И вдруг разорвал глухое ворчание остывшей толпы страшный детский крик.
Забытый цыганенок кричал. Поднял одну руку, другой вцепился в голову. Шапчонка слетела. Одинокая на пустой части площади чернела голова, бессильно дрожали в воздухе смуглые пальчики. И смертный ужас застыл в глазах.
— А-а-а!
Только дети могут так ранить своим криком. Анна метнулась к нему. Но уже закрыл его стоголовый зверь.
— Бей пащенка!.. Бей чертово отродье! Всю силу голоса собрала:
— Звери!.. Ребенка… Отдайте… Мне, мне отдайте!
Раскатилось по площади. Аксинья заплакала в толпе. Но зверь не слышит. Бьет, давит… Затих звенящий детский плач. Семь человек прикончили. Анна выла, свернувшись клубком на земле.
— Ишь как растревожила себя молодка. Вставай-ка…

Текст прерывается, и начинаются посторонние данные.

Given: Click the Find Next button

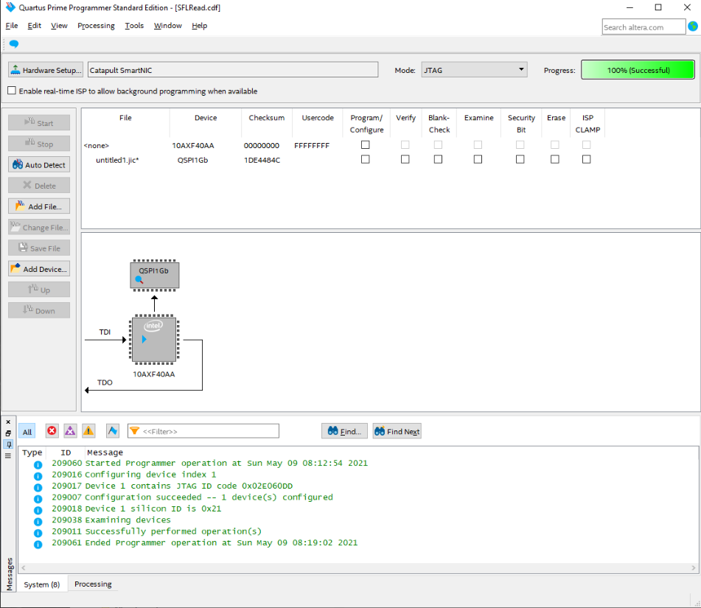Looking at the screenshot, I should pyautogui.click(x=397, y=431).
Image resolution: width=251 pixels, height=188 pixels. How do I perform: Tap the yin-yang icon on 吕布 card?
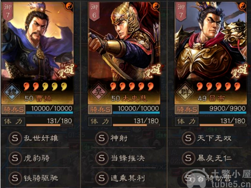[242, 6]
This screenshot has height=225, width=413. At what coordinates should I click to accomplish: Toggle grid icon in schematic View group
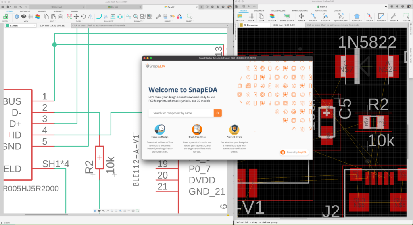coord(31,16)
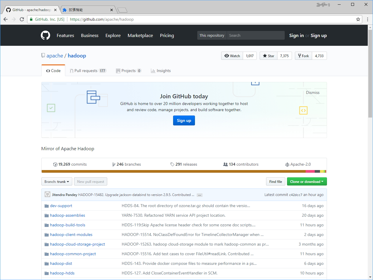
Task: View the 291 releases via the tag icon
Action: click(173, 164)
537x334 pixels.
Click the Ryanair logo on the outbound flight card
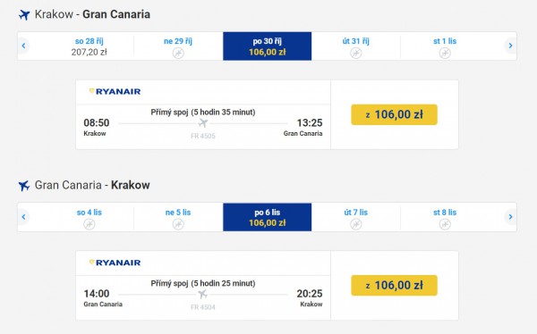click(x=115, y=91)
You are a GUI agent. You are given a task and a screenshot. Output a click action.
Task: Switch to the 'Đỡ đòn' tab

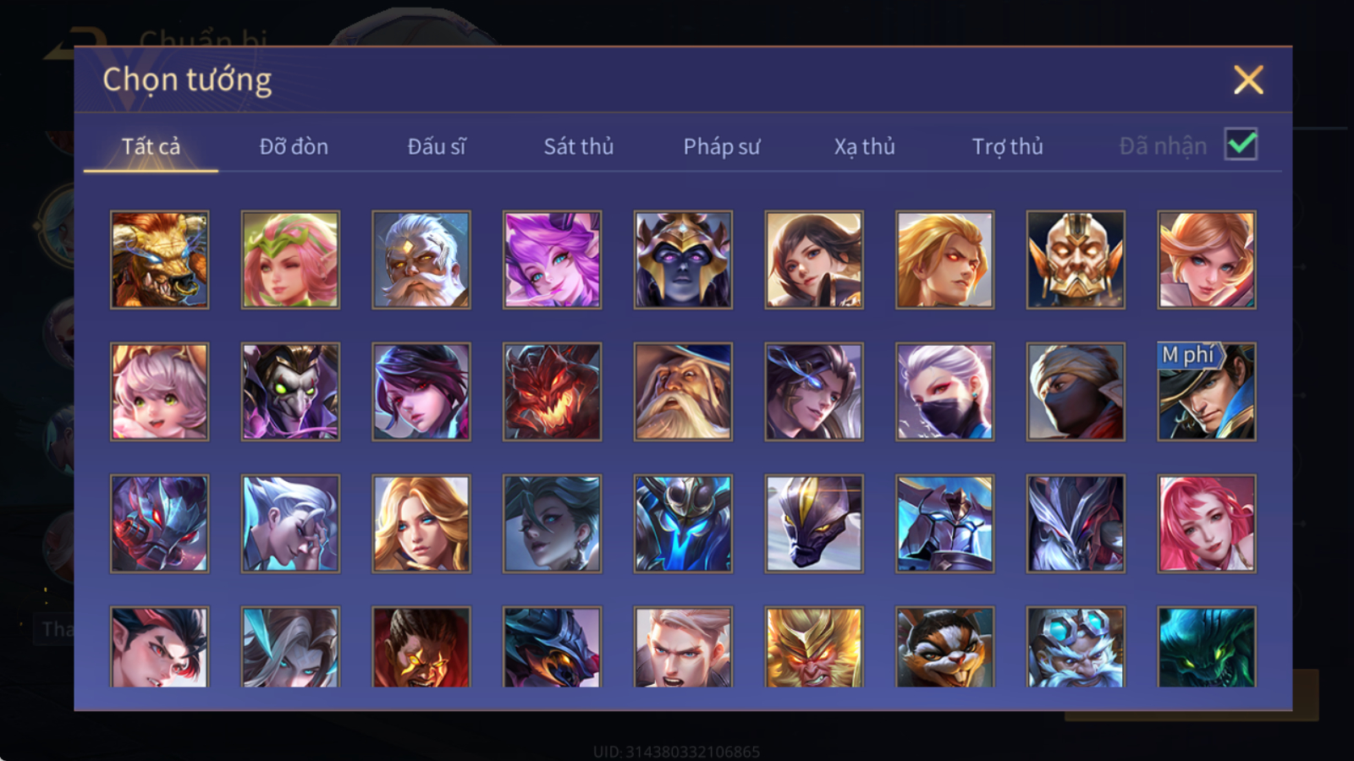(294, 146)
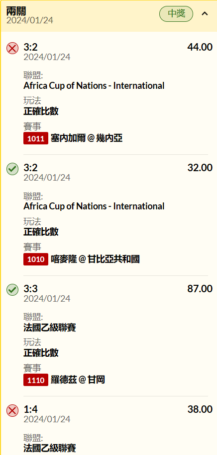Open the 羅德茲 @ 甘岡 match
217x455 pixels.
78,380
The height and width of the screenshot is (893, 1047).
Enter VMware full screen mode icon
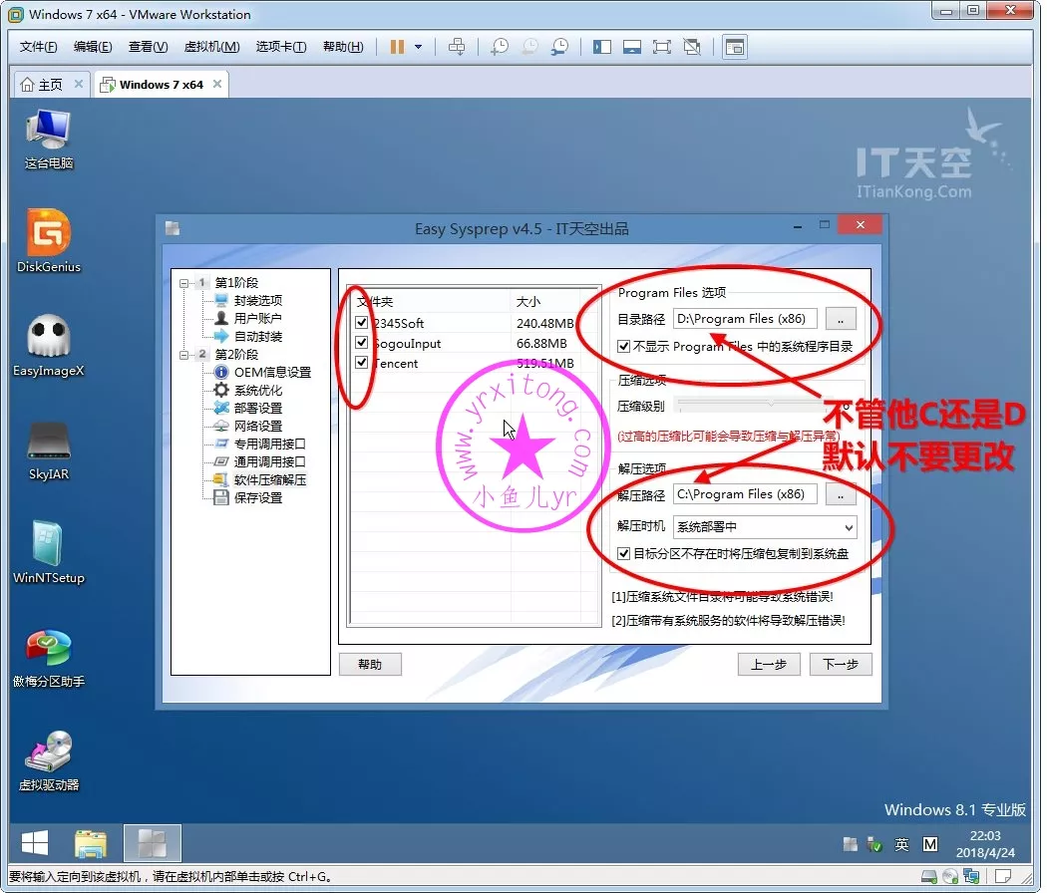click(x=661, y=47)
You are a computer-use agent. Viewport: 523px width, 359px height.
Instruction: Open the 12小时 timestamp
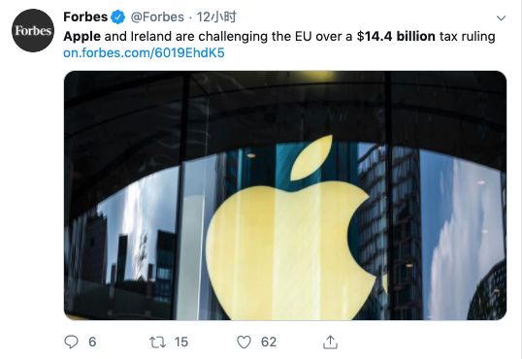tap(216, 16)
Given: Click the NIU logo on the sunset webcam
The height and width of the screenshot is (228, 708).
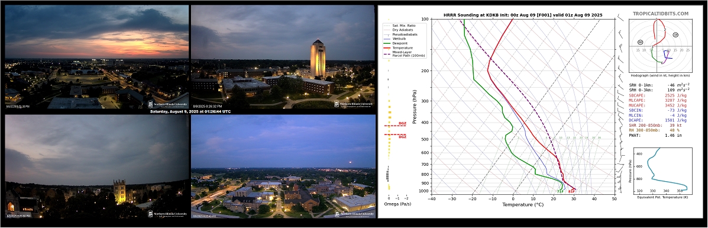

Лазенков подошел. Улыбается кротко. Ведь только что веревку держал!
— Уйдите, зверье… Палачи!
Подняли с земли. Бабы уговаривали. Мужики говорили:
— Квелая. Воров как не поучить?
Убирали трупы. Складывали их на телегу. На одном увидали крест.
— Ишь ты. Крещеные. Панифидку отслужим по убиенным, так-то, — примирительно сказал Егор Низовых.
Убрав трупы, ушли спокойные.
Анна билась головой о стенку кровати. Ее успокаивал Яровой. Он только что приехал.
— Ну… Да полно… Эх, нервы. Истерикой жизнь не исправишь.
— Звери… Дикие звери!
— А что вы ждали? Думали, по манифесту сразу возродятся. Эх, вы!.. Века гнета, насилия, самодурства, как вы не поймете!
Говорил долго. Затихла. Ночью поняла и смирилась. Эта расправа не на их совести. Цыганенок долго снился. Осталась ранка в сердце. Но окрепло сознание, что не мечтами и порывами перестраивается жизнь. Впереди еще не один ожог кнута.
Война все не кончалась. Отлетела праздничная радость. По-прежнему стонали люди. И стон этот стала слышать Анна. Услышала, вспомнила прииск. И не могла уже замкнуться в своей скорлупе. Все, что впитала на жизненных этапах, породило боль и гнев. Искала выхода, металась.
Записалась в партию Анна вместе с солдатами-фронтовиками. Они были бунтарями и стали ей ближе всех. И сразу многих отсекла от себя. Ходить стали к ней в старых азямах, больше батрачье. Богатые хозяева отшатнулись. Было в этих новых меньше привязанности к старому, меньше примиренности, больше гнева.